Hospital sale could cost millions

Proposed CMC-Union sale to pay down county debt could cost $16 million in penalties
January 29, 2010

The hefty cost to pay down Union County’s $579 million debt early by selling Carolinas Medical Center-Union could be a bad bargain, according to Union County Financial Director Kai Nelson. Union County would incur more than $16 million in early-payment penalties if it used the money from a hospital sale to reduce the debt.

County commissioners are considering selling the hospital property, 600 Hospital Drive in Monroe, to pay down the county’s debt. It’s unclear exactly how much the county could get from the sale because there’s 10 years left on the 1993 lease and any buyer would have to either keep the current lease or negotiate with leaseholder Carolinas HealthCare System to break it. Estimates have ranged from $178 million to $280 million.

“The bottom line (is) any transaction that involves the cash from hospital ­proceeds must be analyzed within the context of other uses for that same cash,” Nelson said in a Jan. 19 memo to County Manager Al Greene. “Given the size of the county’s (­capital improvement plan) that the commission is currently reviewing, paying down existing debt with rather large penalties, to only then issue new, replacement debt to fund the CIP would be financially imprudent.”

CHS pays the county either $1.4 million or 7.5 percent of the hospital’s investment earnings and 10 percent of its operating income annually, whichever is greater. The payment has varied between the two in recent years.

County could lose another $34 million

On Jan. 27 the county owed $391 million in fixed-rate debt, paying 4.4 percent annual interest, and $188 million in variable-rate debt. The variable-rate debt carries a $16.5 million termination penalty, Nelson said. While the hospital sale would pay off some of the $579 million debt, the penalty would just be lost money, he explained.

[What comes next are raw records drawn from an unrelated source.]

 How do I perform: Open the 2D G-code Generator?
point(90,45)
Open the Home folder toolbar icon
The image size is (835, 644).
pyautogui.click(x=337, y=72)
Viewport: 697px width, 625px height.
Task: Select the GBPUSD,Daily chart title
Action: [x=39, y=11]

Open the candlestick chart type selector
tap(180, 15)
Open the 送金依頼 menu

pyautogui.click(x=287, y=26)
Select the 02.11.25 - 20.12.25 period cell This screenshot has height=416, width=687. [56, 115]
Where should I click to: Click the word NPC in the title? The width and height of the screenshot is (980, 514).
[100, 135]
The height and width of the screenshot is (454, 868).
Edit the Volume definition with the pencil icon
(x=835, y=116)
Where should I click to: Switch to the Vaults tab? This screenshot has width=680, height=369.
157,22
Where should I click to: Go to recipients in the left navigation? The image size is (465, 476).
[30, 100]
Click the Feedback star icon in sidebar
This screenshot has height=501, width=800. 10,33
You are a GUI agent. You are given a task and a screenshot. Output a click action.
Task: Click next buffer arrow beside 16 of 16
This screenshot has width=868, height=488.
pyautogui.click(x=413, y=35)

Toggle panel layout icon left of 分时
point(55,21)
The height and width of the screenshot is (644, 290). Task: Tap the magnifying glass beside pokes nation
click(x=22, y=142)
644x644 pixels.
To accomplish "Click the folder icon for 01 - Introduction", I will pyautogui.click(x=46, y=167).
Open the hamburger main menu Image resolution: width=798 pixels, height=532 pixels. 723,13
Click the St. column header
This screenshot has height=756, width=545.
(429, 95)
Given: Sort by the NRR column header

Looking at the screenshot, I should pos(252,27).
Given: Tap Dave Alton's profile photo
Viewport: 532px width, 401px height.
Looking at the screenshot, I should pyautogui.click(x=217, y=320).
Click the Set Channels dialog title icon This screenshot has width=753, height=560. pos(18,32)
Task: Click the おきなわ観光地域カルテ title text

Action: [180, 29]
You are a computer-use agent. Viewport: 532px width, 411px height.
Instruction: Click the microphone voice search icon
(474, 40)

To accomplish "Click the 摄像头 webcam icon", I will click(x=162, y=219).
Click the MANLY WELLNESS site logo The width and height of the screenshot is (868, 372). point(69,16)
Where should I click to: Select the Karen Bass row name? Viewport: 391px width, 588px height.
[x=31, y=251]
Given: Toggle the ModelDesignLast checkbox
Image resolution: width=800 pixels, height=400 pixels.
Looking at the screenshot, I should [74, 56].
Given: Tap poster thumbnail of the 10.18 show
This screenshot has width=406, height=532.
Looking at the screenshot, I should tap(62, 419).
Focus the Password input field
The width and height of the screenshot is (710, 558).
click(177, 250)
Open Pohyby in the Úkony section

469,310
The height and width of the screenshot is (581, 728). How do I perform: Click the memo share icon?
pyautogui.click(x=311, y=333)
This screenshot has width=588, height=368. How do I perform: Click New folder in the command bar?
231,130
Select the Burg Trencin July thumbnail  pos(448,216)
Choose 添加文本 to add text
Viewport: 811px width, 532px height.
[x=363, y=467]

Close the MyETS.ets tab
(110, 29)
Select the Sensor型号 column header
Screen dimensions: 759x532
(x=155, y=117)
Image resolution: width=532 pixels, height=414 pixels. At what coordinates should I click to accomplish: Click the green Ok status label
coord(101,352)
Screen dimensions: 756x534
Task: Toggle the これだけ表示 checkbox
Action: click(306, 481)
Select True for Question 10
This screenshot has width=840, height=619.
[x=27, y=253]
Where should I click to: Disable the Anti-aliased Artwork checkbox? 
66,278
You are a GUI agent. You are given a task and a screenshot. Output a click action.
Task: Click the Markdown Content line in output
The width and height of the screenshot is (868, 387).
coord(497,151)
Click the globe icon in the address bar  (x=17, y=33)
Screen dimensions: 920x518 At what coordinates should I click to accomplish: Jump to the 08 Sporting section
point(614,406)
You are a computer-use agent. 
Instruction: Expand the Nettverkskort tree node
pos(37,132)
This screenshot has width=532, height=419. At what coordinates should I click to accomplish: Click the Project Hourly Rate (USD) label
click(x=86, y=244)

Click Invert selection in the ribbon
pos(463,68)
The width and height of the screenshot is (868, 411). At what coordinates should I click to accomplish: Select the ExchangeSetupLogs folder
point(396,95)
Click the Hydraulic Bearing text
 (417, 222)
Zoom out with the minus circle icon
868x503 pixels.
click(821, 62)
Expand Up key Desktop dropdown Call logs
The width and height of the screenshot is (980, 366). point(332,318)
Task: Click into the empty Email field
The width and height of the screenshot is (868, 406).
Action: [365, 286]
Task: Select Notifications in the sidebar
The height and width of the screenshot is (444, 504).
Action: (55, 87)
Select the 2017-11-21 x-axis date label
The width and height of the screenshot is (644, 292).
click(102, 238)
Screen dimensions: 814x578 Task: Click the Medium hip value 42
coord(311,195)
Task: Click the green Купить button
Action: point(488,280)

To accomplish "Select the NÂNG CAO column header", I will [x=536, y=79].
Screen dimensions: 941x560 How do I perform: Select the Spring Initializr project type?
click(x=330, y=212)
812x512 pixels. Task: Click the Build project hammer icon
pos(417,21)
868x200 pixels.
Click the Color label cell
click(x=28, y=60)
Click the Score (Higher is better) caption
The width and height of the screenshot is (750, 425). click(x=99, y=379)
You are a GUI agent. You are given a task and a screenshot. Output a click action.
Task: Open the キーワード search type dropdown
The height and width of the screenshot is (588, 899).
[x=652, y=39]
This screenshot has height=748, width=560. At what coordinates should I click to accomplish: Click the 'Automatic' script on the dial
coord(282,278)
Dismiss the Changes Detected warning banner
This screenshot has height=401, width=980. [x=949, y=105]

The fixed-rate debt, meanwhile, can’t be paid off even with penalties until 2016 at the earliest. There’s a 10-year waiting period for bonds sold by municipalities and counties before the debt can be paid, Nelson said. The oldest bonds were sold in 2006, making 2016 the earliest payment opportunity.

If commissioners earmarked funds from a hospital sale to eventually pay the fixed-rate debt, the money would be escrowed until 2016. Nelson said the escrow fund would likely generate only 1.5 to 2.75 percent interest. The bonds, however, charge 4.53 percent interest annually, so the county would lose 10 cents on every dollar of bonds it owns in those six years – ­essentially up to another $34 million penalty.

Board of Commissioners Chairwoman Kim Rogers said she understands the problem, but wants staffers to be “thinking outside the box, looking at ways to restructure the debt so we can pay it down.”

She questioned whether the county could refinance some of the debt at a better interest rate and negotiate away the penalties. But Nelson said that’s not possible, at least on the fixed-rate debt, because the 10-year waiting period also prohibits ­refinancing.

Rogers suggested funds from selling the hospital also could be used to pay for future needs, instead of adding additional debt. The county’s current proposed five-year CIP includes $279 million for schools, parks, multiple libraries and infrastructure, among other items.

“Our county is growing and we’ve got things to take care of,” she pointed out.

Rogers also said she’d like to reconsider some county staffing, indicating the Union County Sheriff’s Office needs more officers. Because the money from the sale wouldn’t be designated specifically for capital improvements, it could be used to hire additional employees, she said.

“Last year when we had to make budget cuts, I think we cut too deep,” she said.

As for the hospital sale, Rogers emphasized that it’s not a given. County commissioners are just gathering information from Illinois consultants Kaufman Hall, who they’re paying $830,000, to learn all of their options.

“That’s part of our job,” Rogers said. “We haven’t authorized a hospital sale. If the current study comes back and says it wouldn’t benefit the county, then we can just walk away from the deal.”